▸ **PROBLEM STATEMENT**: Rewrite the entries starting at the line that contains "You are a computer-use" and ending with the line that contains "pos(808,719)", replacing "Clear filters" with "Reset filters" and leaving everything else unchanged.

▸ **INPUT ROWS**:
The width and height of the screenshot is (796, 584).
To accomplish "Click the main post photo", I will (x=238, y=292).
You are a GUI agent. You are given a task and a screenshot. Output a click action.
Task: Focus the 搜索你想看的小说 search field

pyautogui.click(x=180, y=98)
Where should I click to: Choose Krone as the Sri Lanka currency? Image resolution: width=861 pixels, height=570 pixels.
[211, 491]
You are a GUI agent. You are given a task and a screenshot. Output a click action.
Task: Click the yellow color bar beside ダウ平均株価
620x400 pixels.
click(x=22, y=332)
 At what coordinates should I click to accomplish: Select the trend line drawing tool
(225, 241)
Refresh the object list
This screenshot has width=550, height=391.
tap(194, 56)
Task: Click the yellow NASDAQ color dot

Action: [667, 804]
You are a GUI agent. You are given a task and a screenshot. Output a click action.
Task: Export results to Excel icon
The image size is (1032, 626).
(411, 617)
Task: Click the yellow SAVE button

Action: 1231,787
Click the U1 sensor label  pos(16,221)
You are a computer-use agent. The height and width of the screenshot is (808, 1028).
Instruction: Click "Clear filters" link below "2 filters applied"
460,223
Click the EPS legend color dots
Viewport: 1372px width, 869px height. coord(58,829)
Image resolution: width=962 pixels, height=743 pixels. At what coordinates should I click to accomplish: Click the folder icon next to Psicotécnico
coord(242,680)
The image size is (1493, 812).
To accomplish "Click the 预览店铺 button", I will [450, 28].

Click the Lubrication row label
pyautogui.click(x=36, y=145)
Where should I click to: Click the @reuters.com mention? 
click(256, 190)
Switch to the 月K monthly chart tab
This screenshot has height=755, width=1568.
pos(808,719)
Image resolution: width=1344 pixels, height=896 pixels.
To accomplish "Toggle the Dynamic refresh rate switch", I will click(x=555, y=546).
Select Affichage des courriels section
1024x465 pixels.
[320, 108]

▸ **TASK ANSWER**:
You are a computer-use agent. The height and width of the screenshot is (808, 1028).
Instruction: Click "Reset filters" link below "2 filters applied"
460,223
Click the EPS legend color dots
Viewport: 1372px width, 869px height. coord(58,829)
Image resolution: width=962 pixels, height=743 pixels. At what coordinates should I click to accomplish: Click the folder icon next to Psicotécnico
coord(242,680)
The image size is (1493, 812).
To accomplish "Click the 预览店铺 button", I will [450, 28].

Click the Lubrication row label
pyautogui.click(x=36, y=145)
Where should I click to: Click the @reuters.com mention? 
click(256, 190)
Switch to the 月K monthly chart tab
This screenshot has height=755, width=1568.
pos(808,719)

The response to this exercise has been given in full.